Committed to being courteous visitors, we also brought packages of small gifts to the hospitals, including handmade blankets and neck warmers from Mennonite churches in South Korea. At the first two hospitals, I simply presented the neatly-sewn items from “MCC volunteers who do not know you but want to send a gift of love.” I thought mentioning that they came from Christians in the other Korea would make the gifts less welcome.

However, as the days passed, I sensed in the small but growing circle of North Koreans I encountered a gentle hunger for reconnection with their southern family. When I mentioned that I had seen a news story about reconnecting the road at the Korean Demilitarized Zone, one new friend added that it was not only the road but a railroad and a fibre optic cable that might link the two nations again. He said it with hope and expectation I hadn’t anticipated.

By the time we visited the third hospital, my presentation of the gifts included the more complete truth: that these gifts were made by the loving hands of Anabaptist Christians in South Korea – gifts of love to estranged members of their Korean family, in the name of Christ.

Their response? Gratitude. Our translator modelled a neck warmer with a wide grin, evidently enthused about how warm it would be in the winter!

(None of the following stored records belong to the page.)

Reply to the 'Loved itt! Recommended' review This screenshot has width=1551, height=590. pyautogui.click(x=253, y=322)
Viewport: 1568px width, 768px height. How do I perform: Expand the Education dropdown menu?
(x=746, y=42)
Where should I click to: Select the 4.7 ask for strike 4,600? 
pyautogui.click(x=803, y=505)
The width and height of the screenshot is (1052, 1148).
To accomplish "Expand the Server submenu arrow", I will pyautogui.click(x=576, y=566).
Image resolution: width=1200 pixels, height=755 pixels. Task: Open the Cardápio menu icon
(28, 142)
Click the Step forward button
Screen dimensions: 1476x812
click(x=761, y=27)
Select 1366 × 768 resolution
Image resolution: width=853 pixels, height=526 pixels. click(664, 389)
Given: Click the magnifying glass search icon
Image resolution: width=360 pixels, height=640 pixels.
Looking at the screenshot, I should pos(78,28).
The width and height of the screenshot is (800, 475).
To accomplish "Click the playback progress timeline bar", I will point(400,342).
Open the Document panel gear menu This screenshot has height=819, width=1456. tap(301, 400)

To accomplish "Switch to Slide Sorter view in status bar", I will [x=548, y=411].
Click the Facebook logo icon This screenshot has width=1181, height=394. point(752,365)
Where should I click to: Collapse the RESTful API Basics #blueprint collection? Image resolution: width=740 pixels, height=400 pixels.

As the week drew to a close, we continued to notice the impact that our peacekeeping efforts have made and continue to make in the nation, even when we encountered more bitterness and even anger, sometimes directed at our Canadian envoy. It is not lost on people that Canada supports the sanctions, and many residents have not forgotten that Canada fought against North Korea 70 years ago. Those who try to keep the Korean people from each other are considered suspect.

But what of their Korean cousins and aunts and brothers to the south? These are family they want to meet again.

We at MCC have the inspiring challenge to be an agent that encourages such reconciliation and reunion.